MILWAUKEE -- Ryan Braun isn't getting many hits these days, but he is making them count.
The Brewers' left fielder made Cubs starter Scott Feldman pay for a pair of fifth-inning mistakes -- the first a misplayed comebacker and the second a hanging curveball, which Braun hammered to the left-field seats for a three-run home run and a 4-2 victory on Sunday that capped a perfect homestand.
Wily Peralta pitched 6 2/3 innings for his first win of the season, and the Brewers won their seventh straight game by completing back-to-back sweeps of the Giants and Cubs at Miller Park. After a 2-8 start, the 9-8 Brewers are above .500 for the first time since they beat the Rockies on Opening Day.
"I'm not making a lot of contact, but when I do make contact, it counts," Braun said. "Homers are always good. We've won seven games in a row, so as long as we're winning, I'm happy."
Braun's last nine games have been, for lack of a better word, bizarre. He is 5-for-32 (.156) and has struck out at least three times in four of those nine games, including his three whiffs on Sunday.

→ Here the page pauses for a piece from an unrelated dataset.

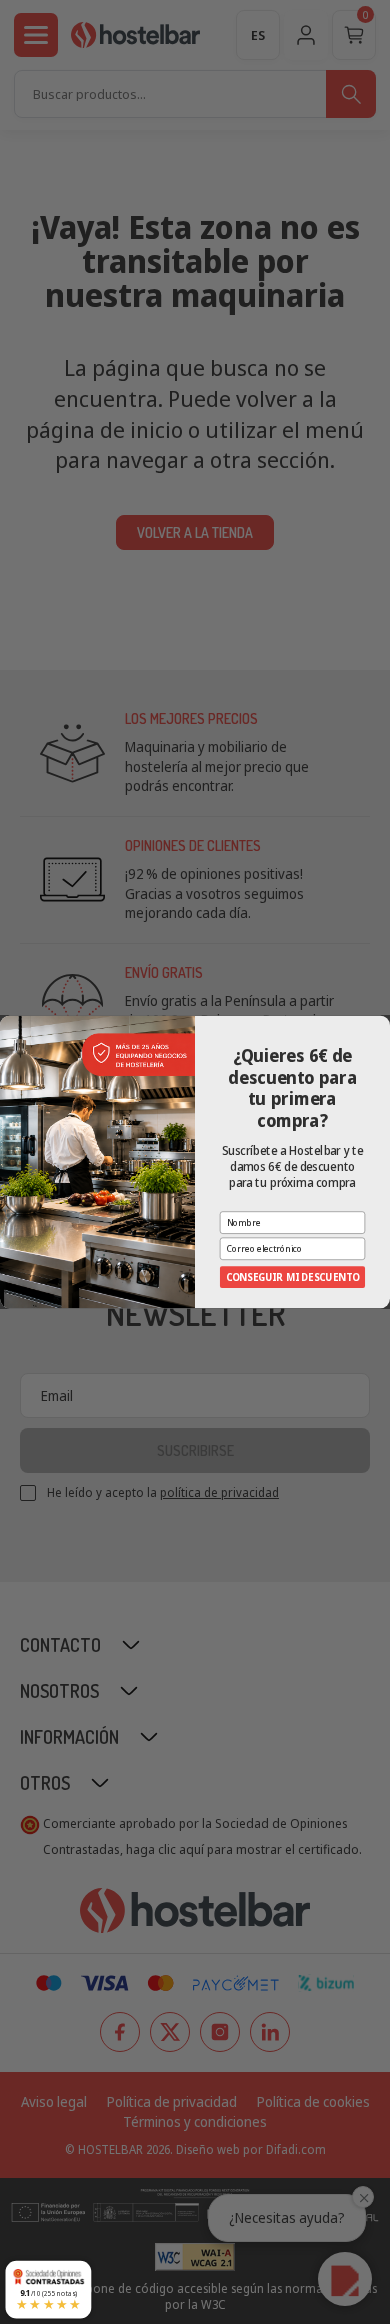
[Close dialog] (381, 1024)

But Braun also has four home runs and 10 RBIs in that span, and the homers have all been significant. His eighth-inning shot in St. Louis on April 14 snapped the Brewers' 32-inning scoreless streak and sparked a comeback that started the team's current winning streak. Four days later, he put the Brewers on the board against Giants ace Matt Cain with Milwaukee's first of three two-run home runs in the first three innings. The day after that, Braun's three-run home run highlighted a four-run first inning against the Cubs' Jeff Samardzija.
On Sunday, Braun would not have even batted in the decisive fifth inning had Feldman cleanly fielded a two-out comebacker by Brewers shortstop Jean Segura. But the baseball popped out of Feldman's glove for an error, giving Braun a chance to bat with two men on base and the Brewers trailing, 2-1.
He fell into a 1-2 hole, then looked at an outside fastball for ball two before jumping on a high curve. Both Feldman and catcher Welington Castillo had clear reactions when Braun connected with that pitch.
"We get Braun two strikes and once again, we couldn't put the game away right there and make a good pitch," Cubs manager Dale Sveum said. "The way Rickie [Weeks] is swinging behind him, we had him two strikes and could've done a whole lot of things other than that."
Opponents have been pitching carefully to Braun because regular cleanup hitter Aramis Ramirez is hurt and his replacement, Weeks, had four hits and 22 strikeouts in his last 48 at-bats.
Is Braun growing more frustrated?
"No, less frustrated," he said. "Lots of homers -- meaningful homers. ... It's not even about me, it's about the team. We're winning games."
Braun did let some disgust show in the eighth inning, when home-plate umpire Phil Cuzzi called him out on a full-count sinker from Shawn Camp that was well off the plate. Braun twirled his bat high in the air and earned an immediate ejection, but never looked back as he walked to the clubhouse.
"What did you think of the bat flip?" Braun said with a smile afterward.
"Umpires are always trying their hardest," Braun said. "Not everybody is going to be perfect. Obviously, it was a ball. It's just frustrating for me, because the challenge is not swinging at that pitch."
For the Cubs, the challenge has been fielding the baseball. An error started the Brewers' four-run first inning in a 5-4 win on Friday, and three more errors gave the Brewers four unearned runs in Saturday's 5-1 win. On Sunday, Castillo's throwing error in the fourth inning (and three Feldman walks) contributed to the Brewers' first run, and Feldman's fielding error in the fifth gave Braun his chance to play hero.
"When the opponent makes a mistake and you're a good team, you have to find a way to win, and we were able to do that the last couple of days," Braun said. "For us, it starts with pitching."
The Brewers have been getting quality pitching throughout their winning streak. It was Peralta's turn on Sunday, and he allowed two runs on five hits in 6 2/3 innings for his first victory of the season.
"I tried to do my best to keep the streak going," Peralta said. "This gives me more confidence."
His only mistakes came in the third inning, when he had Starlin Castro in an 0-2 count, but caught too much of the plate with a slider, which Castro hit for a single. Five pitches later, Rizzo hit another misplaced slider for his sixth home run and gave the Cubs a 2-0 lead.
Peralta exited in the seventh inning with two runners on and two outs, and the resurgent Brewers bullpen finished things off. John Axford threw a wild pitch that put both runners in scoring position, but retired David DeJesus on a flyout to end the threat.
Former Cub Tom Gorzelanny pitched a perfect eighth inning and walked a batter in the ninth. Jim Henderson came on to earn his fourth save of the year.
The Brewers have won eight straight home games against the Cubs and 18 of the last 20.
"It's not like we really out-hit them that much," Brewers manager Ron Roenicke said. "Those three games can turn around and go either way, so that part's frustrating [for Sveum and the Cubs]. We went through it early in the season, and most likely, we're going to go through it again during this season. It's the ups and downs."